Excerpt provided
● ● ● ● ●

Use "module keyword key1 key2
..." to search for all
possible modules matching any
of the "keys".
Load the nextflow module and check version (java is a dependency)
$ module load nextflow
Lmod has detected the
following error: Cannot
load module "nextflow/0.28.0"
without these module(s)
loaded:
java
While processing the following module(s):
Module fullname Module Filename
--------------- ---------------
nextflow/0.28.0 /opt/apps/modulefiles/Linux/nextflow/0.28.0.lua
$ module load java nextflow
$ module list
Currently Loaded Modules:
1) java/1.8.0_171
2) nextflow/0.28.0
$ nextflow -version
N E X T F L O W
version 0.28.0 build 4779
last modified 10-03-2018 12:13 UTC
cite doi:10.1038/nbt.3820
http://nextflow.io
Nextflow has a hello-world style workflow that can be invoked by calling nextflow run hello
. Run this and notice what occurs on the system.
$ nextflow run hello
N E X T F L O W ~ version 0.28.0
Pulling nextflow-io/hello ...

● ● ● ● ●

Supplied information
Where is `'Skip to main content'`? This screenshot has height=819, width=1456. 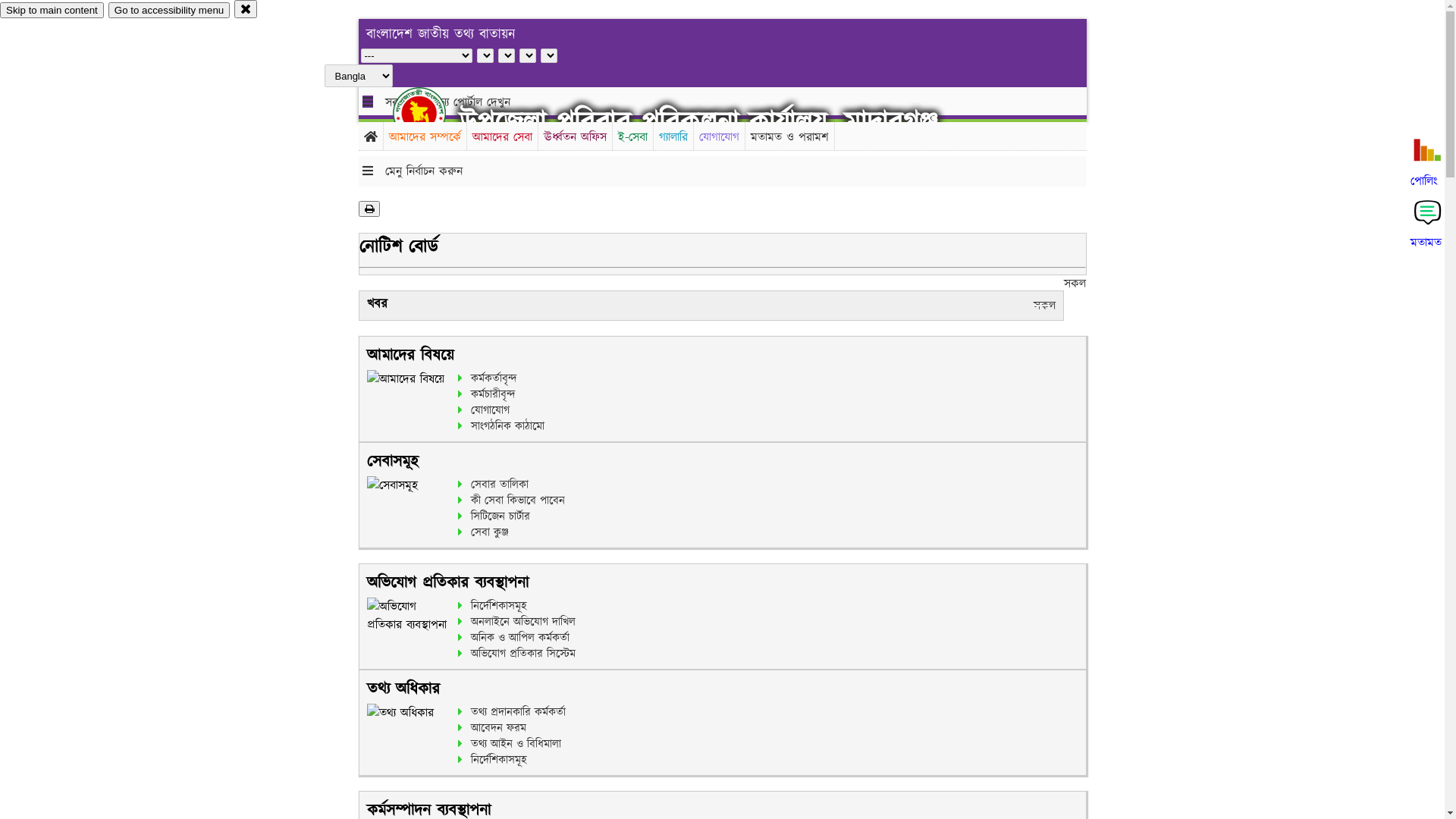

● ● ● ● ●

Aim A
In the nextflow walkthrough, which module has to be loaded before the nextflow module will load?
Aim B
Copy out the nextflow walkthrough from "Load the nextflow" up to and including "without these module(s)".
Aim C
Continue the nextflow walkthrough from the point where it stops.

Exercise answer A
The java module.

Exercise answer B
Load the nextflow module and check version (java is a dependency)
$ module load nextflow
Lmod has detected the
following error: Cannot
load module "nextflow/0.28.0"
without these module(s)

Exercise answer C
downloaded from https://github.com/nextflow-io/hello.git
Launching `nextflow-io/hello` [desperate_curie] - revision: d4c9ea84de [master]
[warm up] executor > local
[99/aa6988] Submitted process > sayHello (3)
[62/a1e3cd] Submitted process > sayHello (1)
[92/c892fa] Submitted process > sayHello (4)
[57/9ce3ec] Submitted process > sayHello (2)
Hello world!
Ciao world!
Hola world!
Bonjour world!
This call fetched content from the nextflow-io site and added it to the user's home directory in $HOME/.nextflow
and put any log infromation into a file named $HOME/.nextflow.log
.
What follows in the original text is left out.